The credibility gap between these reports from the field and the "no comments" from the U.S. administration are large enough to drive a Marine Expeditionary Unit through. Calls by MSNBC.com and NBC News to U.S. military and intelligence officials shed no light on the evacuation reports, though they clearly were a hot topic of conversation. "Oh, you mean 'Operation Evil Airlift'?" one military source joked. "Look, I can't confirm anything about those reports. As far as I know, they just aren't happening." Three other military and defense sources simply denied any knowledge.

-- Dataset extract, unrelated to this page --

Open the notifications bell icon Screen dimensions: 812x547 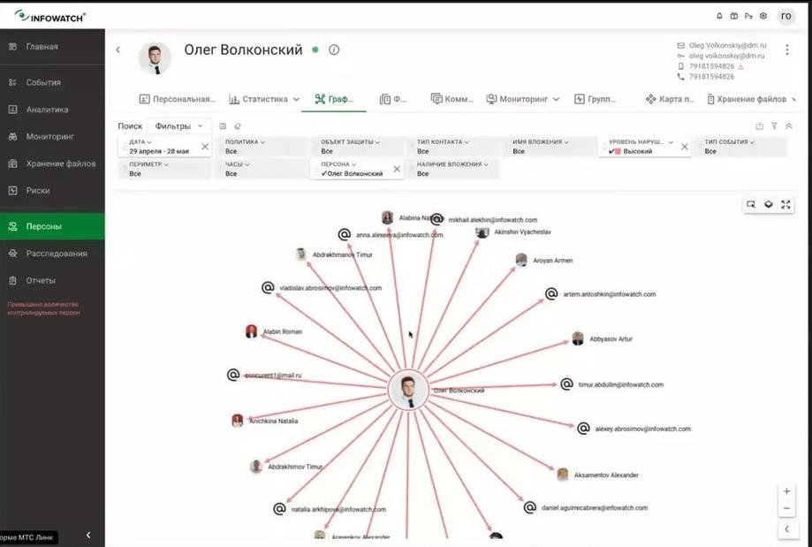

Something is up. It certainly appears to any reasonable observer that aircraft of some kind or another were taking off and landing in Kunduz's final hours in Taliban hands. Among the many questions that grow out of this reality:

* Was the passenger manifest on these aircraft limited to Pakistani military and intelligence men, or did it include some of the more prominent zealots Pakistan contributed to the ranks of the Taliban and al-Qaida?

* What kind of deal was struck between the United States and Pakistan to allow this?

* What safeguards did the United States demand to ensure the evacuated Pakistanis did not include men who will come back to haunt us?

* What was done with the civilian volunteers once they arrived home in Pakistan? Where they arrested? Debriefed? Taken to safe houses? Or a state banquet?


The answers remain elusive. If the passengers were simply Pakistani military and intelligence men, and not civilian extremists, what possible motive is there for concealing the truth about their evacuation? Pakistan may believe that no one has noticed the warmth of its intelligence ties to the Taliban and even al-Qaida, but surely the Pentagon isn't operating under this illusion, is it? This news organization has quoted U.S. intelligence sources as far back as 1997 as saying that ties between Pakistan's intelligence service and al-Qaida, and links to the Taliban - a movement nurtured by Pakistan - are undeniable.